▶ **WHAT THIS TASK INVOLVES**:
Please copy out the records below, replacing "GUI agent" with "desktop assistant" wherever it occurs and changing nothing else.

▶ **DATA ENTRIES**:
★ ★ ★ ★ ★ ★ ★

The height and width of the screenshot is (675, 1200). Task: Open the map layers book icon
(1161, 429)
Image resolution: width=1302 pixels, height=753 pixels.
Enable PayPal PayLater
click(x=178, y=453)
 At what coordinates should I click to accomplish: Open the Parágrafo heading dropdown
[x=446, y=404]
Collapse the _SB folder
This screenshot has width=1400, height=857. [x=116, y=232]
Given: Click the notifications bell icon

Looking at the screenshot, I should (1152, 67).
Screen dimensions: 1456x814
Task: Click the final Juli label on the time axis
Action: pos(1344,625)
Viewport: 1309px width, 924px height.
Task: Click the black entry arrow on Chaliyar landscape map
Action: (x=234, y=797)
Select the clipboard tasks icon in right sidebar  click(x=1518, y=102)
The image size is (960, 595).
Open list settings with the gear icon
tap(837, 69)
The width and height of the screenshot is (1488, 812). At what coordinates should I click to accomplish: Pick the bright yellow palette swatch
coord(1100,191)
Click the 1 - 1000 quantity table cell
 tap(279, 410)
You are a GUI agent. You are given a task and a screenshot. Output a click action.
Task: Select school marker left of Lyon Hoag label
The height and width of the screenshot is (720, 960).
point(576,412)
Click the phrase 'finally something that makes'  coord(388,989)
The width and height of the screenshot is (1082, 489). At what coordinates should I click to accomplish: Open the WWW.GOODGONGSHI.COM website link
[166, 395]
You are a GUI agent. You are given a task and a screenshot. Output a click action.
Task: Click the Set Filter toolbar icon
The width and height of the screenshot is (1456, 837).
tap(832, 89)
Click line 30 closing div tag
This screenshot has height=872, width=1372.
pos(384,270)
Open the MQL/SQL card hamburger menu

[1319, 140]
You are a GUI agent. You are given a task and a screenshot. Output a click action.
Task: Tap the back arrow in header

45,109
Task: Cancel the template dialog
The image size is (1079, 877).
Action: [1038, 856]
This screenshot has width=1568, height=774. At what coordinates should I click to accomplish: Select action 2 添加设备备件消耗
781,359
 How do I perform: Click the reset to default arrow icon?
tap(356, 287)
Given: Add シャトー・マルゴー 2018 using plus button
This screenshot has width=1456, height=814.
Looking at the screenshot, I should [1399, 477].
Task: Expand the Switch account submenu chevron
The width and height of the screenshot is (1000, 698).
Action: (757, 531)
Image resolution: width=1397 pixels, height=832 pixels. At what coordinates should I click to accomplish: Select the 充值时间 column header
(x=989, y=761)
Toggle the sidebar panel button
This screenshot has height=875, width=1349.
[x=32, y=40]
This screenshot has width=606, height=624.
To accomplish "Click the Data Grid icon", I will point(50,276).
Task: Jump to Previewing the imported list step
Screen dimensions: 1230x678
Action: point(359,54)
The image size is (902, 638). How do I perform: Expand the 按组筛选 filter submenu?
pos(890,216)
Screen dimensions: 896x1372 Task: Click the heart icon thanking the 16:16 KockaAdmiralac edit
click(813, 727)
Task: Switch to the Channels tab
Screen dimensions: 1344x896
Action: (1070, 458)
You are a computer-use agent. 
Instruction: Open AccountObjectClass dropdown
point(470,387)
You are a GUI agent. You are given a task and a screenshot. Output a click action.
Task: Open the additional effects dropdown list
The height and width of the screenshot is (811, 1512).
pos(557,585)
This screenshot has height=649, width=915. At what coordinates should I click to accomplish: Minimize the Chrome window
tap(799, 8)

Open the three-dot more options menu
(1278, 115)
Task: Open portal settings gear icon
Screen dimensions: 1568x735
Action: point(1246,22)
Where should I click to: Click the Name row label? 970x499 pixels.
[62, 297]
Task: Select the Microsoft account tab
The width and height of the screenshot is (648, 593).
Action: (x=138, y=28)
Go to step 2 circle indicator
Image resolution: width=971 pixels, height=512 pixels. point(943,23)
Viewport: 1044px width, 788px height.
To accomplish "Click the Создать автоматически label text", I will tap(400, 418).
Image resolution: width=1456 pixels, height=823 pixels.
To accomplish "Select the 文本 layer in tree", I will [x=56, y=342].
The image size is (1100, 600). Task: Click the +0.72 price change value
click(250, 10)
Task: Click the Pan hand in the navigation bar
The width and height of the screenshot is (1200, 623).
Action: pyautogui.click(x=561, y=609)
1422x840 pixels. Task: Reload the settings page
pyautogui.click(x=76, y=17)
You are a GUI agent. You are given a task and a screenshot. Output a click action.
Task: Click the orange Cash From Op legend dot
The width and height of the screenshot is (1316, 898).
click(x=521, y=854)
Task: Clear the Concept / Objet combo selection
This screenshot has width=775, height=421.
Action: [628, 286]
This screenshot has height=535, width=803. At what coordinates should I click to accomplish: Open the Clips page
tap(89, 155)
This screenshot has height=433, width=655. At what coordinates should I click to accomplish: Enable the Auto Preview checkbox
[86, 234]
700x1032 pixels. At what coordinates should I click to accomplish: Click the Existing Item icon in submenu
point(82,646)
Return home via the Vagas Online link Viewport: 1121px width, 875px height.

★ ★ ★ ★ ★ ★ ★

▶ **TASK RESPONSE**:
The height and width of the screenshot is (675, 1200). Task: Open the map layers book icon
(1161, 429)
Image resolution: width=1302 pixels, height=753 pixels.
Enable PayPal PayLater
click(x=178, y=453)
 At what coordinates should I click to accomplish: Open the Parágrafo heading dropdown
[x=446, y=404]
Collapse the _SB folder
This screenshot has width=1400, height=857. [x=116, y=232]
Given: Click the notifications bell icon

Looking at the screenshot, I should (1152, 67).
Screen dimensions: 1456x814
Task: Click the final Juli label on the time axis
Action: pos(1344,625)
Viewport: 1309px width, 924px height.
Task: Click the black entry arrow on Chaliyar landscape map
Action: (x=234, y=797)
Select the clipboard tasks icon in right sidebar  click(x=1518, y=102)
The image size is (960, 595).
Open list settings with the gear icon
tap(837, 69)
The width and height of the screenshot is (1488, 812). At what coordinates should I click to accomplish: Pick the bright yellow palette swatch
coord(1100,191)
Click the 1 - 1000 quantity table cell
 tap(279, 410)
You are a desktop assistant. You are given a task and a screenshot. Output a click action.
Task: Select school marker left of Lyon Hoag label
The height and width of the screenshot is (720, 960).
point(576,412)
Click the phrase 'finally something that makes'  coord(388,989)
The width and height of the screenshot is (1082, 489). At what coordinates should I click to accomplish: Open the WWW.GOODGONGSHI.COM website link
[166, 395]
You are a desktop assistant. You are given a task and a screenshot. Output a click action.
Task: Click the Set Filter toolbar icon
The width and height of the screenshot is (1456, 837).
tap(832, 89)
Click line 30 closing div tag
This screenshot has height=872, width=1372.
pos(384,270)
Open the MQL/SQL card hamburger menu

[1319, 140]
You are a desktop assistant. You are given a task and a screenshot. Output a click action.
Task: Tap the back arrow in header

45,109
Task: Cancel the template dialog
The image size is (1079, 877).
Action: [1038, 856]
This screenshot has width=1568, height=774. At what coordinates should I click to accomplish: Select action 2 添加设备备件消耗
781,359
 How do I perform: Click the reset to default arrow icon?
tap(356, 287)
Given: Add シャトー・マルゴー 2018 using plus button
This screenshot has width=1456, height=814.
Looking at the screenshot, I should [1399, 477].
Task: Expand the Switch account submenu chevron
The width and height of the screenshot is (1000, 698).
Action: (757, 531)
Image resolution: width=1397 pixels, height=832 pixels. At what coordinates should I click to accomplish: Select the 充值时间 column header
(x=989, y=761)
Toggle the sidebar panel button
This screenshot has height=875, width=1349.
[x=32, y=40]
This screenshot has width=606, height=624.
To accomplish "Click the Data Grid icon", I will point(50,276).
Task: Jump to Previewing the imported list step
Screen dimensions: 1230x678
Action: point(359,54)
The image size is (902, 638). How do I perform: Expand the 按组筛选 filter submenu?
pos(890,216)
Screen dimensions: 896x1372 Task: Click the heart icon thanking the 16:16 KockaAdmiralac edit
click(813, 727)
Task: Switch to the Channels tab
Screen dimensions: 1344x896
Action: (1070, 458)
You are a computer-use agent. 
Instruction: Open AccountObjectClass dropdown
point(470,387)
You are a desktop assistant. You are given a task and a screenshot. Output a click action.
Task: Open the additional effects dropdown list
The height and width of the screenshot is (811, 1512).
pos(557,585)
This screenshot has height=649, width=915. At what coordinates should I click to accomplish: Minimize the Chrome window
tap(799, 8)

Open the three-dot more options menu
(1278, 115)
Task: Open portal settings gear icon
Screen dimensions: 1568x735
Action: point(1246,22)
Where should I click to: Click the Name row label? 970x499 pixels.
[62, 297]
Task: Select the Microsoft account tab
The width and height of the screenshot is (648, 593).
Action: (x=138, y=28)
Go to step 2 circle indicator
Image resolution: width=971 pixels, height=512 pixels. point(943,23)
Viewport: 1044px width, 788px height.
To accomplish "Click the Создать автоматически label text", I will tap(400, 418).
Image resolution: width=1456 pixels, height=823 pixels.
To accomplish "Select the 文本 layer in tree", I will [x=56, y=342].
The image size is (1100, 600). Task: Click the +0.72 price change value
click(250, 10)
Task: Click the Pan hand in the navigation bar
The width and height of the screenshot is (1200, 623).
Action: pyautogui.click(x=561, y=609)
1422x840 pixels. Task: Reload the settings page
pyautogui.click(x=76, y=17)
You are a desktop assistant. You are given a task and a screenshot. Output a click action.
Task: Click the orange Cash From Op legend dot
The width and height of the screenshot is (1316, 898).
click(x=521, y=854)
Task: Clear the Concept / Objet combo selection
This screenshot has width=775, height=421.
Action: [628, 286]
This screenshot has height=535, width=803. At what coordinates should I click to accomplish: Open the Clips page
tap(89, 155)
This screenshot has height=433, width=655. At what coordinates should I click to accomplish: Enable the Auto Preview checkbox
[86, 234]
700x1032 pixels. At what coordinates should I click to accomplish: Click the Existing Item icon in submenu
point(82,646)
Return home via the Vagas Online link Viewport: 1121px width, 875px height.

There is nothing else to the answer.